Getting Nobler While Growing Older

A normal approach to devotional reading and Scripture meditation is to open the Bible and, perhaps, a favorite devotional aid as well, read the day’s selection, all the while praying for God to illuminate His Word or speak through someone else’s thoughts about it. Generally, God says pretty much what I expect Him to say, likely because it is what I want to find. As long as He says and does what I prefer, life proceeds routinely. It is precisely when the Almighty speaks and acts contrary to my prescribed norm that the trouble begins. Occasionally, the Father surprises, disturbs, unsettles by going off script. I had just such an experience yesterday morning.

I read the daily from Oswald Chambers’ “My Utmost for His Highest” as I do most mornings. I confess I have succumbed to technological advance and take advantage these days of reading Chambers from an iPhone app. Each day I devour Chambers’ thoughts on living abandoned to Christ while sipping coffee and fighting the mental inclination to wander into work and a myriad other distractions. The day’s devotional message concludes with the offer to swipe the screen in order to see “Today’s Wisdom.” I should preface what I am about to share by admitting that I find myself expressing these days, with more than a hint of pride in the admission, that the older I get, the more blunt and less tolerant I become. It is as if I wear impatience as a distorted badge of honor. Now you will understand my reaction when I read:

“Am I getting nobler, better, more helpful, more humble, as I get older?
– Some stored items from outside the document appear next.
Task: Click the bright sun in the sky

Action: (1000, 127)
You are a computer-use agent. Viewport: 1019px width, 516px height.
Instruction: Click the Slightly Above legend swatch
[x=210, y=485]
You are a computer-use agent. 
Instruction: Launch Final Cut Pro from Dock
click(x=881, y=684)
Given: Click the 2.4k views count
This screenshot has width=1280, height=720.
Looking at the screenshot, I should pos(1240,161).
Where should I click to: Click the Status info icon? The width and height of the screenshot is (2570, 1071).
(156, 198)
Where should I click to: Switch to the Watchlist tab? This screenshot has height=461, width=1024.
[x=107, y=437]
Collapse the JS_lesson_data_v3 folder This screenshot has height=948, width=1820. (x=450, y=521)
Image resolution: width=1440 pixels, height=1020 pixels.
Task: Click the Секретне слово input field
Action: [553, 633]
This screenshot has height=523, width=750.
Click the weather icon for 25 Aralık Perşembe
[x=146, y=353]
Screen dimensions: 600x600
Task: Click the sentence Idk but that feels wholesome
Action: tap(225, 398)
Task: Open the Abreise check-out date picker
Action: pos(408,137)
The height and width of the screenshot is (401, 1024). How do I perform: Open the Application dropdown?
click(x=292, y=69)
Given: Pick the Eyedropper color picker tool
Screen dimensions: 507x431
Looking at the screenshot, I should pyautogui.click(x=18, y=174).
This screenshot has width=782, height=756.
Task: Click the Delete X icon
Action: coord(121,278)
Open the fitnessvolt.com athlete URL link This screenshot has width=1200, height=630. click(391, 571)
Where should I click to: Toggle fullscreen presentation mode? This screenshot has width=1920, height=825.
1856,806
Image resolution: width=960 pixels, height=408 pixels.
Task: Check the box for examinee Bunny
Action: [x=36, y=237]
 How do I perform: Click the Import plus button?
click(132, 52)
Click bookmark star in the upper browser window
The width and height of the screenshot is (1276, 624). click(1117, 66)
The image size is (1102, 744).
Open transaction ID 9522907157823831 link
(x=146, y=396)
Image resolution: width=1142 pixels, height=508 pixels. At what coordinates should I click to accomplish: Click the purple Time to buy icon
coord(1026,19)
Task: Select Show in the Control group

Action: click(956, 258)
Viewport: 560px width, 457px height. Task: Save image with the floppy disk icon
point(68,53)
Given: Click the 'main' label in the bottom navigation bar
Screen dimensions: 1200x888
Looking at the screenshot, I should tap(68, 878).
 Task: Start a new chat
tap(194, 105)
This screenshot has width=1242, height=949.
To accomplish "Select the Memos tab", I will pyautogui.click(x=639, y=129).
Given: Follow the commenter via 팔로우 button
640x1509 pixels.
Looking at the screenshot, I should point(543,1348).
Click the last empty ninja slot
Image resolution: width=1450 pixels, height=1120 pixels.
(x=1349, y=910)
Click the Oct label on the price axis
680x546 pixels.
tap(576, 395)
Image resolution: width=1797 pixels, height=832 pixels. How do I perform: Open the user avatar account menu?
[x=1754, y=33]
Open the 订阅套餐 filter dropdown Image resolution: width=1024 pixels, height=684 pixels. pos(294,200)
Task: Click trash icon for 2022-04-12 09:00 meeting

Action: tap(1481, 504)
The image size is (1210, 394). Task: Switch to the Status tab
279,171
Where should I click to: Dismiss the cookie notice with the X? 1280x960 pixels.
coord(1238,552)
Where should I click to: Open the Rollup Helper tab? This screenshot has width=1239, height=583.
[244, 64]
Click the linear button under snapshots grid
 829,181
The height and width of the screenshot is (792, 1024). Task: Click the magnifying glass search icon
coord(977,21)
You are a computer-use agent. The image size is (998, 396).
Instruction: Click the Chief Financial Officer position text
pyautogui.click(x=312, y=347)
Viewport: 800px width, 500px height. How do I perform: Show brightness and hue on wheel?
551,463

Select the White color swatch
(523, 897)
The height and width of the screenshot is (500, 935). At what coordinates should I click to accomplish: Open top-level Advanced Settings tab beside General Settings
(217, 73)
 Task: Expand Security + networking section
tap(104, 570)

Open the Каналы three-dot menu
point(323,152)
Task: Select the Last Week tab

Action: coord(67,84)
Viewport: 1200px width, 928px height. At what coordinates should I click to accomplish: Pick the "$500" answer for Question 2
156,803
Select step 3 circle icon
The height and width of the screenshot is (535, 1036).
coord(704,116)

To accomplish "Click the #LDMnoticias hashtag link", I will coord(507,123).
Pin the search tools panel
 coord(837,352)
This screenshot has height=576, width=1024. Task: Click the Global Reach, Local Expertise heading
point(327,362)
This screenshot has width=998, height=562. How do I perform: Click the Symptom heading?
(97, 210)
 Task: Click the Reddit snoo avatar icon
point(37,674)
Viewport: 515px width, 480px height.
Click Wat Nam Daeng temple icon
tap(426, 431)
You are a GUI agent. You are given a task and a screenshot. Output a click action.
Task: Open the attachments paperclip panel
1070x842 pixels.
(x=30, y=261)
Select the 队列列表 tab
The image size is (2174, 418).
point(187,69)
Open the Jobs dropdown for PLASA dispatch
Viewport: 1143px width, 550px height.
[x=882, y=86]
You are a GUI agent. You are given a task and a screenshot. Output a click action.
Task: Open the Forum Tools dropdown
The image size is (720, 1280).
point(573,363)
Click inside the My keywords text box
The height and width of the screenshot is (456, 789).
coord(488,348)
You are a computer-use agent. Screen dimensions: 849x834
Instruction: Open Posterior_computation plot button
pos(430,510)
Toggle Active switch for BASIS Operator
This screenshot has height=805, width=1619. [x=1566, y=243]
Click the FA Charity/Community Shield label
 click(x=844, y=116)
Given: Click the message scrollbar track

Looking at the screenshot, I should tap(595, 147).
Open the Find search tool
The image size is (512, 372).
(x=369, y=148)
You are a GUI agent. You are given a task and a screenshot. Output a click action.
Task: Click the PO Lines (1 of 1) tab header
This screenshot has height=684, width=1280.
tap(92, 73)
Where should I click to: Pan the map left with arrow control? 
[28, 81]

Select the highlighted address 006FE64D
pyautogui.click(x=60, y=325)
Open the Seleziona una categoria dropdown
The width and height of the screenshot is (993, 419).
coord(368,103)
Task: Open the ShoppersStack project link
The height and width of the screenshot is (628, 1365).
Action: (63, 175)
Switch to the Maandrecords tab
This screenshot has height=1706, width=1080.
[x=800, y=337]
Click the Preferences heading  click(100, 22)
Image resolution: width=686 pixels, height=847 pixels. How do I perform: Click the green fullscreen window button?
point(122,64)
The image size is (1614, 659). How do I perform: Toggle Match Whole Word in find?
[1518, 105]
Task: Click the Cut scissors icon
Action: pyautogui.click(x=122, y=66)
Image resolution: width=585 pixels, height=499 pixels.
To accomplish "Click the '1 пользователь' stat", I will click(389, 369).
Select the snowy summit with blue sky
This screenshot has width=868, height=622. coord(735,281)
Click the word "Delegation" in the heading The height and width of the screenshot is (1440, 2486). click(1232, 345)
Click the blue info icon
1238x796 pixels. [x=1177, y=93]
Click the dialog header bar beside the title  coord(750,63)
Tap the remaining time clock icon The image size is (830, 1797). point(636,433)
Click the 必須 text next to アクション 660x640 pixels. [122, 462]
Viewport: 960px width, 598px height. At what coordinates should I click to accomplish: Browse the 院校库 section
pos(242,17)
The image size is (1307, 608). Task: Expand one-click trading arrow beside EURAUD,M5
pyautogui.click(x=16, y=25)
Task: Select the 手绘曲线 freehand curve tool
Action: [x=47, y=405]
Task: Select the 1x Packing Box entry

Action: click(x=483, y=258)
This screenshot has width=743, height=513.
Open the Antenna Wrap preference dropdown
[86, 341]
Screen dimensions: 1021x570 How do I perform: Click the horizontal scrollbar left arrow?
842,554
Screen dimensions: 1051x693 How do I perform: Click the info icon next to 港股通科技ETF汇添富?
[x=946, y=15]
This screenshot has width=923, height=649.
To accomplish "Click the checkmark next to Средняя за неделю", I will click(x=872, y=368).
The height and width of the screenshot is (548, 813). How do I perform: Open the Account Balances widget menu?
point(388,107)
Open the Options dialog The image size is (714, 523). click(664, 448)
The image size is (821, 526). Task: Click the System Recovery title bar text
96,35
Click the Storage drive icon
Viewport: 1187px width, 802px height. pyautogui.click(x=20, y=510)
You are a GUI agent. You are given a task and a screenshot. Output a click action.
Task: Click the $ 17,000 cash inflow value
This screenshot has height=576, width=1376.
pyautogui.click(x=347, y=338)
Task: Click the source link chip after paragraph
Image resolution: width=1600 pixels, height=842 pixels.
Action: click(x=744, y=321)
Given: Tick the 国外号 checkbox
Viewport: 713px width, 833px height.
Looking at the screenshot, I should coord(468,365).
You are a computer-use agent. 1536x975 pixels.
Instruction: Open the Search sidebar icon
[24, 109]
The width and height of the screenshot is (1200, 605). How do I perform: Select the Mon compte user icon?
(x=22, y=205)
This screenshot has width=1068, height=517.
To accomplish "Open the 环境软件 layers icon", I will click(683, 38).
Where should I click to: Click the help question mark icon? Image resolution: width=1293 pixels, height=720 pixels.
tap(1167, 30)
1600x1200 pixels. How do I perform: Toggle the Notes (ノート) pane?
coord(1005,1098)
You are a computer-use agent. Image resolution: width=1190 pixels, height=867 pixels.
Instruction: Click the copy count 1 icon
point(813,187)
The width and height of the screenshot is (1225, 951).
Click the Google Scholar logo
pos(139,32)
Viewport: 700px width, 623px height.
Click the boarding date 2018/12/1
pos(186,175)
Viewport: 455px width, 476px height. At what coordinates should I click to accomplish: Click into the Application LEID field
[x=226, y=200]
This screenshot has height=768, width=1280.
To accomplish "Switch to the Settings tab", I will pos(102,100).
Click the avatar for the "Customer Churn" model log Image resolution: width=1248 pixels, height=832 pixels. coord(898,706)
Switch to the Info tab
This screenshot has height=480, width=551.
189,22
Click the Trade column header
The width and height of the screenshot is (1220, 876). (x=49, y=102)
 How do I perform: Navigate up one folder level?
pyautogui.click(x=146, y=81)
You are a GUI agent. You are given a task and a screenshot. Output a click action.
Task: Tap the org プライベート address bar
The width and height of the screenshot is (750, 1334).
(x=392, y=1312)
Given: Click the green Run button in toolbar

Am I exhibiting the life that men take knowledge of as having been with Jesus, or am I getting more self-assertive, more deliberately determined to have my own way? It is a great thing to tell yourself the truth.” (From “The Place of Help”)

I sat stunned, wounded, bleeding internally. How had I embraced my own spiritual demise by camouflaging it with shadows of ignorance? Stripped bare of pretense, all that was left to me was contrition and confession. I pleaded right then and there for divine CPR. With no ulterior motive, I petitioned the Father to eradicate self-assertion, eliminate accumulation of regret, and jettison my inclination to hoard sharp edges. This journey of the Cross will never be an easy one, but the burden is made lighter remembering that aging is no excuse for hardness.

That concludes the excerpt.